Hundreds of people are housed in a large room with computer monitors and giant TV screens lining the walls overhead. Lots of people are on computers, and even more are walking around wearing navy emergency response team shirts. It’s a calm but busy Friday afternoon at the State Emergency Operations Center.
The center in Tallahassee is at its highest activation: Level 1
In a full scale activation, all primary and support agencies under the state plan are notified. The State Emergency Operations Center will be staffed by Division of Emergency Management personnel and all Emergency Support Functions.
Reporters are working in a much smaller room next door, separated by large windows. They can see the action, but can’t enter the operations room.
Occasionally, someone from the Governor’s Office or emergency management stops in the media room to say hello. They’re being careful about the messages going out — Gov. Rick Scott is the main person providing storm information to the masses via regularly scheduled news conferences around the state.
They expect things to get much more urgent and hectic by Friday night. And even though the evacuation continues, they’re urging travelers to quickly find a shelter in a nearby town instead of trying to reach points far away.
WLRN spoke briefly with Governor Scott over the phone during the noon hour. He says 17,000 volunteers have signed up to help statewide, and even more are needed.

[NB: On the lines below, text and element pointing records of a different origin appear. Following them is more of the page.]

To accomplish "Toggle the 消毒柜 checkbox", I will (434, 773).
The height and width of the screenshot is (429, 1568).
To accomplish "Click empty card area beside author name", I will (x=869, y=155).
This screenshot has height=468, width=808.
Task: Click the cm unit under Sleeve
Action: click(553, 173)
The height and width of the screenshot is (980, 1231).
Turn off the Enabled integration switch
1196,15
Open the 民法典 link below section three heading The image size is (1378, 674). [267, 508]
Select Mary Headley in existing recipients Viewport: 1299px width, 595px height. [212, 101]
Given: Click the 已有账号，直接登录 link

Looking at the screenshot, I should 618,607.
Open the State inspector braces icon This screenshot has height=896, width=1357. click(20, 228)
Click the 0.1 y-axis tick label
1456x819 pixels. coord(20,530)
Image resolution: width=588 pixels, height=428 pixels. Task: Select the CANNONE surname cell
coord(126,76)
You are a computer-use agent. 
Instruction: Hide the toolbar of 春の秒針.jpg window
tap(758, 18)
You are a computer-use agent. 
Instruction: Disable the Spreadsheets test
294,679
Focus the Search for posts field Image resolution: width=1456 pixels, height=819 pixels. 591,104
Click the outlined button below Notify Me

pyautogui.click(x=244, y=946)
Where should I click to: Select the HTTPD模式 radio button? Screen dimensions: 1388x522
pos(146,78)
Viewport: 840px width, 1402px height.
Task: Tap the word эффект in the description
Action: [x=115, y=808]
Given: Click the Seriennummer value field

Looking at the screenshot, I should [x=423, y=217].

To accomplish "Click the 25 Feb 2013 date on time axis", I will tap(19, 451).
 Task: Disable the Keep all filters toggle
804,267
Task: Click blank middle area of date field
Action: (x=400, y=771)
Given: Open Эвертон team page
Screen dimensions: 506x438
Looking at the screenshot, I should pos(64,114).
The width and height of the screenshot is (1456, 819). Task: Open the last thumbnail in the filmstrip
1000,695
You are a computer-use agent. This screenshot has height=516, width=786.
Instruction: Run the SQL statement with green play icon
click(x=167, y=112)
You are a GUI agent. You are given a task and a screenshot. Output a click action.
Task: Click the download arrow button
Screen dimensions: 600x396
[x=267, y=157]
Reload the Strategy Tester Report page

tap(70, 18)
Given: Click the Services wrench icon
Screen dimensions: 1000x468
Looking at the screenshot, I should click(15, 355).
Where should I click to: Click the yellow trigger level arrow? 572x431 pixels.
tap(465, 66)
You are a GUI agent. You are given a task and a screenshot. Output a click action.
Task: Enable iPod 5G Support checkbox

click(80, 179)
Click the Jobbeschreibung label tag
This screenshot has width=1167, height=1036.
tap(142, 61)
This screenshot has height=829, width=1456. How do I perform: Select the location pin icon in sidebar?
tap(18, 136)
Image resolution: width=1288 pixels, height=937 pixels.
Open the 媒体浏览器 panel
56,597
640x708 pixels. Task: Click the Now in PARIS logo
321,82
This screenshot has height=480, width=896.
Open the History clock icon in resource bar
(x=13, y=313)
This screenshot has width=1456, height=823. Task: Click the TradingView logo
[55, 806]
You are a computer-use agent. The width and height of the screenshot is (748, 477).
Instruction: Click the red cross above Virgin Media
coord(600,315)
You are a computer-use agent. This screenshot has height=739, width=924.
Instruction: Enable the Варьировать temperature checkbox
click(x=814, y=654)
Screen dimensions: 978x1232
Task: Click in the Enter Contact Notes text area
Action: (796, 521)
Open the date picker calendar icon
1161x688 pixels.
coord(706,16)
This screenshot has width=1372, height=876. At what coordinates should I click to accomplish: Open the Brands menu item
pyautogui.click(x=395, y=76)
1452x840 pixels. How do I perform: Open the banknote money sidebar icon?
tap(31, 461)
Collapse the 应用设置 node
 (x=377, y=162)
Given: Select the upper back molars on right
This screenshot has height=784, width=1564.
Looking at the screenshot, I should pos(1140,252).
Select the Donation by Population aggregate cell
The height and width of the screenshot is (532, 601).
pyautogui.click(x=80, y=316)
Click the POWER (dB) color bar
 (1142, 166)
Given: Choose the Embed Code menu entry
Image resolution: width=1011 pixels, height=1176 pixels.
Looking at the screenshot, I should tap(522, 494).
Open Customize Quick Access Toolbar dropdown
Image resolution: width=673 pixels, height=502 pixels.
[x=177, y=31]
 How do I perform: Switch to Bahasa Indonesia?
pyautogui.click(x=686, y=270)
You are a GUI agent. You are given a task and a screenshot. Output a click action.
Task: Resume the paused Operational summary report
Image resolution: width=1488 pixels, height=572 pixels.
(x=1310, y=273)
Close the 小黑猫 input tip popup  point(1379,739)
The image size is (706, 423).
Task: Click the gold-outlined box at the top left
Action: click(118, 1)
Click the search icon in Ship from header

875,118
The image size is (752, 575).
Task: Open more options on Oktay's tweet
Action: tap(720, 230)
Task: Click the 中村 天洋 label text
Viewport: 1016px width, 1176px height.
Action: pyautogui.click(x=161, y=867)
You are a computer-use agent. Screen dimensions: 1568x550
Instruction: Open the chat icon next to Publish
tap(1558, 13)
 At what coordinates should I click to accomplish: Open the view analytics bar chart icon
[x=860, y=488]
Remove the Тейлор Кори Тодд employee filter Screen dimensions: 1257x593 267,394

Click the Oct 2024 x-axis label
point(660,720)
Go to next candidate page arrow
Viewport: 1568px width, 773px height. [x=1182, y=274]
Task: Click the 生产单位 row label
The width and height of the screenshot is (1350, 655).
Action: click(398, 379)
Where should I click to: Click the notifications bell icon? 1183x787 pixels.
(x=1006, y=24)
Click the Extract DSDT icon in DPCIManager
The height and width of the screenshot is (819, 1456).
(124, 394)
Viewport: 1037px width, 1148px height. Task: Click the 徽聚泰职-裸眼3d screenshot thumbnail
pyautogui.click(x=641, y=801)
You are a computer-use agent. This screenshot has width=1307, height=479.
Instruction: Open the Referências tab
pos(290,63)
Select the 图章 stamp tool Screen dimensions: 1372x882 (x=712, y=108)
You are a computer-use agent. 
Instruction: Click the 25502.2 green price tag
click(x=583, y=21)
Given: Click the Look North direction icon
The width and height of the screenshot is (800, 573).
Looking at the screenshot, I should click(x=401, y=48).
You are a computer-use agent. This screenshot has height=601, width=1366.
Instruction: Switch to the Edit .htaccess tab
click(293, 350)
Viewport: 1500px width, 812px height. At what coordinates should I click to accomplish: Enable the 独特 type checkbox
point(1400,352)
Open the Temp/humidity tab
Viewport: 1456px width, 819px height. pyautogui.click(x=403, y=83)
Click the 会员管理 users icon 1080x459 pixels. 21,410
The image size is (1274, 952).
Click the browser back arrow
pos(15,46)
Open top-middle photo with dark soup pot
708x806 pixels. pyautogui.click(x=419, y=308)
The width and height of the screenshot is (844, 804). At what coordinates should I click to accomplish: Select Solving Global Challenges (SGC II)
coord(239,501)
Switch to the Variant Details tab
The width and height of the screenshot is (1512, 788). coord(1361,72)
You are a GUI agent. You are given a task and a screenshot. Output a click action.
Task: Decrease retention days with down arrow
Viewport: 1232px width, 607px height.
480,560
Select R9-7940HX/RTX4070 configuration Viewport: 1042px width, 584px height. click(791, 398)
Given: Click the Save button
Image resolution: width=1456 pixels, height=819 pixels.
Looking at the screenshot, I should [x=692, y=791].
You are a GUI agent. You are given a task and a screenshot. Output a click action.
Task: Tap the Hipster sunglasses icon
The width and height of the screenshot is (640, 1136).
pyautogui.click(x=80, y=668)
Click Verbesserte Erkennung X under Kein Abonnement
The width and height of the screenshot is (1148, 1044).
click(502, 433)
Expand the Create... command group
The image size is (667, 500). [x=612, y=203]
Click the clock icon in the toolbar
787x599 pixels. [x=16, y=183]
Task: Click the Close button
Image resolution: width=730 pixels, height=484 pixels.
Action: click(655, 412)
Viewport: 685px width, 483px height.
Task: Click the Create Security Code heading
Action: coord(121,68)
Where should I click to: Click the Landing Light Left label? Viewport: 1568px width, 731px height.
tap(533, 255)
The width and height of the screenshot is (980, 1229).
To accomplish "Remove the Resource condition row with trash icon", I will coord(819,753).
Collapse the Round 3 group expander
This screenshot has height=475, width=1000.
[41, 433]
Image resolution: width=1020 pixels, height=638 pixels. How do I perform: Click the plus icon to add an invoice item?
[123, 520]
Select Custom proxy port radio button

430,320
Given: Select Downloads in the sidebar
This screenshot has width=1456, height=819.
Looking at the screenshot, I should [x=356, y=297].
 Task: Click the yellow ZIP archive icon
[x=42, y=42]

WLRN: Tallahassee is so far away from Miami. What can you tell (people in South Florida) about what is being done in Tallahassee to get ready for this storm and to help them?
SCOTT: The state emergency operations center is being staffed 24 hours a day. We have people from every state agency there. We've got law enforcement, utilities. We've got FEMA — so all the resources for the preparation and the recovery and the response. All of them are sitting right there, and they are there to help everybody in the state. A lot of them have family members from Miami. And they're very focused on the safety of every Floridian in Miami and every Floridian across the state.
WLRN: There are big concerns about the power grid and how we could even be looking at months of trying to rebuild a power grid down south. Have you talked to anyone about that?
SCOTT: Absolutely. Every day we have calls with all the utilities. We're doing everything we can to make sure that we provide whatever resources they need. They are bringing in talent from around the country to help them. They’re pre-positioning crews and equipment around the state and outside the state so we can respond and solve any needs they have.
WLRN: We know there are a lot of people in Miami who could not afford to prep for the storm — they literally couldn't get out. There was nothing they could do. Are you prepared for what could be a significantly large homeless population down there after the storm?
SCOTT: I went through Hurricane Andrew back in 1992. At that point, I ran a large hospital company. I had two hospitals completely evacuated, one demolished by the hurricane. I had over 500 employees without homes. And I've gone through this effort to try to make sure we get people's lives back. We will do everything we can to help people evacuate. We've got a state emergency hotline that you can call in to. We have volunteers from around the state. We're going to do everything we can to help you get your life back to normal as quickly as possible.
The state emergency hotline is 800-342-3557.